I have had rip problems with clipping paths before. What are you saving the clipped file as? If you save it as an EPS in Photoshop and bring it into Quark that way, you shouldn't have a problem. Also depends on how you are saving that path - try this route: Paths > Make Work path, save tolarance at 2.0.
then
Paths> Save Path (give name)
Paths > Clipping Path > leave the flatness at cursor.

If that's what you are already doing, then I need more info. Hope that helps. :)

when it comes to certain clients, remind yourself:
You can lead a horse to water, but you can't make him drink.

I'm an ARTIST, not a MAGICIAN!

greyghost
04-18-2005, 11:25 PM
Oh - Gee Patrick - I immedately was thinking a BIG white shadow, like a rip error. But yeah, if the line is from your background color when you did the printing - do what he said!

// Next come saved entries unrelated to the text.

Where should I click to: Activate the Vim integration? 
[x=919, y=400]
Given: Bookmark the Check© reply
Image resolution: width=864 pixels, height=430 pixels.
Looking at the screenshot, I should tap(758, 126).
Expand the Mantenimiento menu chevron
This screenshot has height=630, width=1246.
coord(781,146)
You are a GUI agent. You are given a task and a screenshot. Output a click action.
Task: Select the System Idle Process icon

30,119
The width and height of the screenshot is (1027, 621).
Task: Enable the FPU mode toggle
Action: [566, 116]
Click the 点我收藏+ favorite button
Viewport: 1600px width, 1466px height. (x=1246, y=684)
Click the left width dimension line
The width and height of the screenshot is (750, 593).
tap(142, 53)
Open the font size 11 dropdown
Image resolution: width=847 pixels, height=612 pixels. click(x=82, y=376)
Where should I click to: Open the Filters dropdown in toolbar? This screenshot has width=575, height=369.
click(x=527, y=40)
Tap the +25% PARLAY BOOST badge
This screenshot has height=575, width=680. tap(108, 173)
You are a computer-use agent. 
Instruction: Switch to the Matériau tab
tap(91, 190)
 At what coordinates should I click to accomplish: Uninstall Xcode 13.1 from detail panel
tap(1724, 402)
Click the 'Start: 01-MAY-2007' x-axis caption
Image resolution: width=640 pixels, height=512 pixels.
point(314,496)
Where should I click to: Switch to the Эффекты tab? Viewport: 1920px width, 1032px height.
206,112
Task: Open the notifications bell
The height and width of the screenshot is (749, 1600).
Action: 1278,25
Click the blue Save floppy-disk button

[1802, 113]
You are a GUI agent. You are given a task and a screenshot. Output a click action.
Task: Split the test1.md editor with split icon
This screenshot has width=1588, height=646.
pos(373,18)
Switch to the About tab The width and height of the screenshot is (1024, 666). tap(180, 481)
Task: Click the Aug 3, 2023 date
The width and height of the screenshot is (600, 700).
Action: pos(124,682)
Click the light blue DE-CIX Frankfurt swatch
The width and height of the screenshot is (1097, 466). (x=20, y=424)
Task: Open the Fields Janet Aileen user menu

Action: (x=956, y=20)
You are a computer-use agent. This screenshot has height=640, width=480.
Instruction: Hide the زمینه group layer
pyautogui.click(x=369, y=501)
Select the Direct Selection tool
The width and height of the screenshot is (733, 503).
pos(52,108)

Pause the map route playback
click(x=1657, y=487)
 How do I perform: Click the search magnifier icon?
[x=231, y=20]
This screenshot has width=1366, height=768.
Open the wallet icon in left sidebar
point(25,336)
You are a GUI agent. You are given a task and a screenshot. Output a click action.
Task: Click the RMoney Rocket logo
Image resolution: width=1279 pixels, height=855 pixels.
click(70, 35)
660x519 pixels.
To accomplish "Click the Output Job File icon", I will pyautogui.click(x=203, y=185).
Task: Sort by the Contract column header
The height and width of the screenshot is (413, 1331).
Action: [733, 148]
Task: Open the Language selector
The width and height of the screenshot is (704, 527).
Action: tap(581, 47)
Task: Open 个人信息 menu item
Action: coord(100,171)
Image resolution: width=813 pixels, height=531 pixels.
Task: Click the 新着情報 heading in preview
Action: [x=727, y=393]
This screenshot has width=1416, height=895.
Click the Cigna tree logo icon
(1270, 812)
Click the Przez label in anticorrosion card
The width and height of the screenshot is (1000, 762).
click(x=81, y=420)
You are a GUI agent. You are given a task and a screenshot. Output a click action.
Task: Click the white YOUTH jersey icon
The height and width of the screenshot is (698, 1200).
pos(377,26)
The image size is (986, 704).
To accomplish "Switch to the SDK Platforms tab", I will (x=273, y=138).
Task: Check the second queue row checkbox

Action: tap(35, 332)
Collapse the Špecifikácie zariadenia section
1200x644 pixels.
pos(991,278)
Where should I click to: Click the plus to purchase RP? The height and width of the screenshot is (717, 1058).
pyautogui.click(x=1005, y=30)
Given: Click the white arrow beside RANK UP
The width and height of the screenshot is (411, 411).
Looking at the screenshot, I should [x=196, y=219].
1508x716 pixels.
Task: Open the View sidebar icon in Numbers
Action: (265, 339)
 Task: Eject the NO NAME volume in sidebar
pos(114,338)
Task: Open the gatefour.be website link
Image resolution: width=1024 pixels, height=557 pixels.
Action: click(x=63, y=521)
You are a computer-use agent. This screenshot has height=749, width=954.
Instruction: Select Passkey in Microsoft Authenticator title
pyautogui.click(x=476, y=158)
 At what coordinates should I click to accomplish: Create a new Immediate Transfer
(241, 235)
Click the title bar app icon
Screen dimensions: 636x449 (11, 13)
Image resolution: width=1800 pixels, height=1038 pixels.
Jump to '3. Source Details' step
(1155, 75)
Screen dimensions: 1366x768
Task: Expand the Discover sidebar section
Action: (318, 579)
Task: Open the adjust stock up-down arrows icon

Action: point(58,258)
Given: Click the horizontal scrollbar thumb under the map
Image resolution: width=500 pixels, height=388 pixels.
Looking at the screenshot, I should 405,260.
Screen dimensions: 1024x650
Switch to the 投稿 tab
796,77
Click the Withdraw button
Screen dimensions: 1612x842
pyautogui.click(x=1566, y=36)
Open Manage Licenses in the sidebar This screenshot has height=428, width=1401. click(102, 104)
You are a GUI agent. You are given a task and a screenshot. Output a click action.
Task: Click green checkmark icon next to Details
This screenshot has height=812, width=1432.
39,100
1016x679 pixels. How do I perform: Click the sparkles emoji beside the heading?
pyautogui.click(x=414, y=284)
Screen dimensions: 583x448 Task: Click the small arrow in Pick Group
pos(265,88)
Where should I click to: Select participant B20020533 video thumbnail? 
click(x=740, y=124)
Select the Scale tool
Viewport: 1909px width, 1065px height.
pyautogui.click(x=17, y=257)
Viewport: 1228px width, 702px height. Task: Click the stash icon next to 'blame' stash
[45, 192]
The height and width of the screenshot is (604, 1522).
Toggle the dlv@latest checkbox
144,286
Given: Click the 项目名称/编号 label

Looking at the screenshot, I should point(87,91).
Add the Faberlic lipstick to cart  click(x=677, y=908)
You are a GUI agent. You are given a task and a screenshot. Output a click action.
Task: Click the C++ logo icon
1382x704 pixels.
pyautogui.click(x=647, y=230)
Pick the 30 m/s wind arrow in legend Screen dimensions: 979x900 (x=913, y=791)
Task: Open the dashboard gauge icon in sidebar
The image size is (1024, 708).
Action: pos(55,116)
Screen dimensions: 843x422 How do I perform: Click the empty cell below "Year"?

when it comes to certain clients, remind yourself:
You can lead a horse to water, but you can't make him drink.

I'm an ARTIST, not a MAGICIAN!

D-Frag
04-19-2005, 12:17 AM
yeah, also photoshop has this nifty little bugger called 'Matting' layer>matting>remove white matting, works great to get that extra little fuzz off of your images, but its probably a low res viewing thing.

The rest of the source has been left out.